The JSW Challenge is open to anybody who wishes to participate. Using the writing prompt, write a flash fiction no longer than 500 words and post to your page. The Challenge starts on Monday and runs through Sunday each week. Please remember to link your story back to this post so everyone can read your entry.

He stood on the bank, just beyond the sea grasses, staring out at the rolling ocean beyond. The day was grey, promising a rain he hoped would never come. He needed sunshine and brightness, not rain and gloom. Either way, he’s survive, he supposed, though there were times he wanted to not survive. Times he wanted anything but to survive.
Another marriage down the tubes. You’d think he would have gotten good at it by now, but somehow things always got screwed up. Usually him, but this time her. She’d lied to him since the day they met, claiming love, but in the end she’d just wanted his money.
Stepping over the sea grass, he walked out onto the wind-swept beach, shoes squeaking in the sand. Loosening his tie, he pulled it over his head and dropped it to the ground, shucked his jacket.

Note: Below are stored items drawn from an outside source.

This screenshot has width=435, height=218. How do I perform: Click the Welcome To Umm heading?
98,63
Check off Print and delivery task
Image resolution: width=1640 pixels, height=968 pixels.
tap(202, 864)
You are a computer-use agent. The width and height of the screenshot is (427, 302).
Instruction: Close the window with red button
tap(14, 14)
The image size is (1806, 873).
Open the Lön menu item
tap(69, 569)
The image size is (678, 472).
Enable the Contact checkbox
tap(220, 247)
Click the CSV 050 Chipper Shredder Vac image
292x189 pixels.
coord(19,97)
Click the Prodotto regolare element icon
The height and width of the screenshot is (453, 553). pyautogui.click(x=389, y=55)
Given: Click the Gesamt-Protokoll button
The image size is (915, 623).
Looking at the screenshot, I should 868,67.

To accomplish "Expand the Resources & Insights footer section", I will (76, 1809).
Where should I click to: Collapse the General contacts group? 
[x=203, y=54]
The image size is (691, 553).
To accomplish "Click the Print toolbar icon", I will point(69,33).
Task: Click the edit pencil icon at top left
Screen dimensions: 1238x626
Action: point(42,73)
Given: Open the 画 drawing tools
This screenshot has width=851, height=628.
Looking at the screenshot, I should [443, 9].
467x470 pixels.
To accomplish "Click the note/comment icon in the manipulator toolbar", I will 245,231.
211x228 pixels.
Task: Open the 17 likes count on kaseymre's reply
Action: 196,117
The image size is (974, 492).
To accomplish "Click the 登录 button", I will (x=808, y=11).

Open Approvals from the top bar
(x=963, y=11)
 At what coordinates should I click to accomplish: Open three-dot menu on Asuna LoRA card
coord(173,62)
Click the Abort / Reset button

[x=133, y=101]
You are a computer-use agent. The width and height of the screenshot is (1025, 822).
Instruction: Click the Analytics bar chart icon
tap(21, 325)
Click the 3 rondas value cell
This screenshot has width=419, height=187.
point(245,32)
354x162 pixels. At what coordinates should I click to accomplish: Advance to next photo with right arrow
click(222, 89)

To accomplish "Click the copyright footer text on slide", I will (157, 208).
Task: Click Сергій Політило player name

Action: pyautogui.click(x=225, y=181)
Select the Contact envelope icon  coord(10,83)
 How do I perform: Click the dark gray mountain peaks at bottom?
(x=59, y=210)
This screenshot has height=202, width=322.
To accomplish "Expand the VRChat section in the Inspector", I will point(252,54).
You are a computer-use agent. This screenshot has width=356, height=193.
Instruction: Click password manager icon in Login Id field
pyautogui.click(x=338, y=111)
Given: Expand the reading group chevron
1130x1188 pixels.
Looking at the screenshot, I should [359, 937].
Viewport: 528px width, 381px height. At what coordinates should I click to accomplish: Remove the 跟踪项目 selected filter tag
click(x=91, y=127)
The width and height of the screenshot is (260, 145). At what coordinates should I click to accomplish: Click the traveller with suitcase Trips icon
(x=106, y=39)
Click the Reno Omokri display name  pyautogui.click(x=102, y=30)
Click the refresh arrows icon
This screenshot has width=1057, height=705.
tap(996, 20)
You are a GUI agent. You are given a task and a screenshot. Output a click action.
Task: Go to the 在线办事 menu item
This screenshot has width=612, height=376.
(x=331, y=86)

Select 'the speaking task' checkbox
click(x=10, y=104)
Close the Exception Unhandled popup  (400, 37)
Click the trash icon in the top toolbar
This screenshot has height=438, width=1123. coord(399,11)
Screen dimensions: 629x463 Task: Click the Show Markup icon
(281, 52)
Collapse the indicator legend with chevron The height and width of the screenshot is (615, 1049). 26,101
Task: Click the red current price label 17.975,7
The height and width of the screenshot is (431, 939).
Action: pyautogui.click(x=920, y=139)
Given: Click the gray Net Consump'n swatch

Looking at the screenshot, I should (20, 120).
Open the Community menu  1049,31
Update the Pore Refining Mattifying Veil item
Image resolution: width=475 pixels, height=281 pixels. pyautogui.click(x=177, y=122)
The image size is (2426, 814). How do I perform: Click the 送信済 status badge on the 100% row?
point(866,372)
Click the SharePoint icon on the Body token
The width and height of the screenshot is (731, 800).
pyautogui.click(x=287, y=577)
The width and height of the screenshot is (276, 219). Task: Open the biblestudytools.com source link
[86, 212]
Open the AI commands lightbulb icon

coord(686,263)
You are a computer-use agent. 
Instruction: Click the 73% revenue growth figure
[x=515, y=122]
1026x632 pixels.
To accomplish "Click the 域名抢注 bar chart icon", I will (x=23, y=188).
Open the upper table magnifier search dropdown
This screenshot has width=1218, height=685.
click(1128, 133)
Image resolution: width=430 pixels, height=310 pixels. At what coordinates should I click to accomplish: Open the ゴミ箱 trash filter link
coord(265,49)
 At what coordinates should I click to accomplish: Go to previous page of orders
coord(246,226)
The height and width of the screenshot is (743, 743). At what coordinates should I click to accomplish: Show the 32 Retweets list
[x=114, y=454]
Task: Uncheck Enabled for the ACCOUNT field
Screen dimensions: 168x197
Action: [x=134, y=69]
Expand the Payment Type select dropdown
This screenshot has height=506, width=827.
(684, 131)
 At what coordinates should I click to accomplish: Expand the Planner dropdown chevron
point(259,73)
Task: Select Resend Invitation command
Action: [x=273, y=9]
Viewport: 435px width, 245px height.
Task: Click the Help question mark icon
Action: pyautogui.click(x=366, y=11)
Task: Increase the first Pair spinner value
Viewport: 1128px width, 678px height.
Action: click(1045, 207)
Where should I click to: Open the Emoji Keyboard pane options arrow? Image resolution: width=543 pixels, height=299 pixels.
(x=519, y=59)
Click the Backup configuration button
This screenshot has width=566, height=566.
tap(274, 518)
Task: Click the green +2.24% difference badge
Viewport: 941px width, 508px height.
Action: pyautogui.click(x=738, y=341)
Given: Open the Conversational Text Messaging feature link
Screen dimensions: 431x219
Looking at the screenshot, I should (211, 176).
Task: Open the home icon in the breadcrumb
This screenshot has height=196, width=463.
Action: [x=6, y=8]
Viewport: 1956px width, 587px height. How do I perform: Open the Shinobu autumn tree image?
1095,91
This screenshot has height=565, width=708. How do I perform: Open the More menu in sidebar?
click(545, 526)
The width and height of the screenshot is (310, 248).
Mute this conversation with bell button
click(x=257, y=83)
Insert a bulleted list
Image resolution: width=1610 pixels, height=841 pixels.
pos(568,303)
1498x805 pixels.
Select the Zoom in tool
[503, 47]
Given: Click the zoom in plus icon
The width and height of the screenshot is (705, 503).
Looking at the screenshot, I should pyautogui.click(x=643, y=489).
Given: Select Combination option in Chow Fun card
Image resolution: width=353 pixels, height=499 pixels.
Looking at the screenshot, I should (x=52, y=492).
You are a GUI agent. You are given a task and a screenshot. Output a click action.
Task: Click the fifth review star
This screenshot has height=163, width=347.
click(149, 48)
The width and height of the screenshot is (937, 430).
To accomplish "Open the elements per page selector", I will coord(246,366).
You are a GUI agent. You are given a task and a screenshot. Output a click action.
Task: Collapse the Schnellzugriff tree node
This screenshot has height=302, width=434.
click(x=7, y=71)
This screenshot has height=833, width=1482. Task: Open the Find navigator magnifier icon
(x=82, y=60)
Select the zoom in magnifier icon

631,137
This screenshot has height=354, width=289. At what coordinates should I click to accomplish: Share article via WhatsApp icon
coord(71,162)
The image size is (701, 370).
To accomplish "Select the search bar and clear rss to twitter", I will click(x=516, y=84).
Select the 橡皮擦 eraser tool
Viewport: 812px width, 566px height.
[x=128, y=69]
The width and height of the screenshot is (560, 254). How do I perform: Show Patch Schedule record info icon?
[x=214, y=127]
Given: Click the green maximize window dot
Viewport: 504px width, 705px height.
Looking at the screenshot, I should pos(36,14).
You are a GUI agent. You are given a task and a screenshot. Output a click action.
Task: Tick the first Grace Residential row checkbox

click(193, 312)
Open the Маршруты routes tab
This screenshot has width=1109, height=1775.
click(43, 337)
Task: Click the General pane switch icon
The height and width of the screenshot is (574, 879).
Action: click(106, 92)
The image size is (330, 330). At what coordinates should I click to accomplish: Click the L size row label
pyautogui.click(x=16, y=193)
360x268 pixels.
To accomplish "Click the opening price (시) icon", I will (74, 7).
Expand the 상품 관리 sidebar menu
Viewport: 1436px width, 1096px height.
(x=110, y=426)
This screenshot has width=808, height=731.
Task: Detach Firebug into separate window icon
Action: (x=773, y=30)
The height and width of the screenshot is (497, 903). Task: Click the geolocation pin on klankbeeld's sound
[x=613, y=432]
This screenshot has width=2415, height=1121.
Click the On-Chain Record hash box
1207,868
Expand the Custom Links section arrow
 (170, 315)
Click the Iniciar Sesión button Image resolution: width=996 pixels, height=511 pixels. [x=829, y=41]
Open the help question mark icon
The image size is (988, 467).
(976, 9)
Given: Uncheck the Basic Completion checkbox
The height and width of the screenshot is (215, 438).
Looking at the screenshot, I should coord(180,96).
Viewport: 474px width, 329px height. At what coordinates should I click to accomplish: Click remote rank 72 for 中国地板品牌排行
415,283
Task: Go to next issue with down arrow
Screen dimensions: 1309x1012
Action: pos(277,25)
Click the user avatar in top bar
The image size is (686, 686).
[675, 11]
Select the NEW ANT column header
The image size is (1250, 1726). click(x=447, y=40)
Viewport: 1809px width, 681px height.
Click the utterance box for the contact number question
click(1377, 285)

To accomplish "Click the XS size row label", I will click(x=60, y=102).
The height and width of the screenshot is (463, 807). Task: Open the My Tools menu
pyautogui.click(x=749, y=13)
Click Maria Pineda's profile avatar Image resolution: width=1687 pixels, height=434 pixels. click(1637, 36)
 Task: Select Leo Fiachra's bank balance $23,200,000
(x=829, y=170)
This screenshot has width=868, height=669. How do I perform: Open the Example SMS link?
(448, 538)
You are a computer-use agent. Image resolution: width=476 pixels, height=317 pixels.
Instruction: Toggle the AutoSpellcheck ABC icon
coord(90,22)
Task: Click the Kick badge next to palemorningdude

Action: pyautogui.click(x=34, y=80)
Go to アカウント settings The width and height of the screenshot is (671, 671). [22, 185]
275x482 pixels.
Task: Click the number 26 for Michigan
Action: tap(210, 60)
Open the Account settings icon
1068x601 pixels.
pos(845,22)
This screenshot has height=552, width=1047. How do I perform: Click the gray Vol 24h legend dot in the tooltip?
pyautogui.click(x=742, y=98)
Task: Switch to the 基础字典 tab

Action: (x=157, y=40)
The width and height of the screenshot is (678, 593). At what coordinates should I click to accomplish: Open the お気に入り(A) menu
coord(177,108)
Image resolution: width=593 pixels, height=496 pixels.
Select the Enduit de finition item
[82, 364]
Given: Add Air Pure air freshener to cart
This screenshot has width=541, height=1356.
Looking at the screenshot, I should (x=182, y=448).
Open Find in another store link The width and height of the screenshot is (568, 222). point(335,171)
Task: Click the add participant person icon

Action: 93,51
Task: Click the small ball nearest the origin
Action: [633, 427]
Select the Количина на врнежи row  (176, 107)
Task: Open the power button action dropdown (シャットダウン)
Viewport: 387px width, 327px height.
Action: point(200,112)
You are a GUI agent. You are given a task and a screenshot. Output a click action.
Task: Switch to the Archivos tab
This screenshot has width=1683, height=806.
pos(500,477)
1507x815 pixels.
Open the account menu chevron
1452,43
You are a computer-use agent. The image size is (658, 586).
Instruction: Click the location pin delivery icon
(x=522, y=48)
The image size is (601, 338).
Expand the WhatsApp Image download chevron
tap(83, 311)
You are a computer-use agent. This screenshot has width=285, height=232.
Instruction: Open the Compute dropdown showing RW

What good was love when it could never be trusted? What good was life without love? Why couldn’t he just get it right?
He stopped on the edge of the surf, foam washing up and around his shoes, dampening the edges of his trousers.
Overhead, seagulls called his name. A Sandpiper scurried along the edge of the surf. Beyond the breakers, pelicans rode the waves.
Alone, he walked into the sea.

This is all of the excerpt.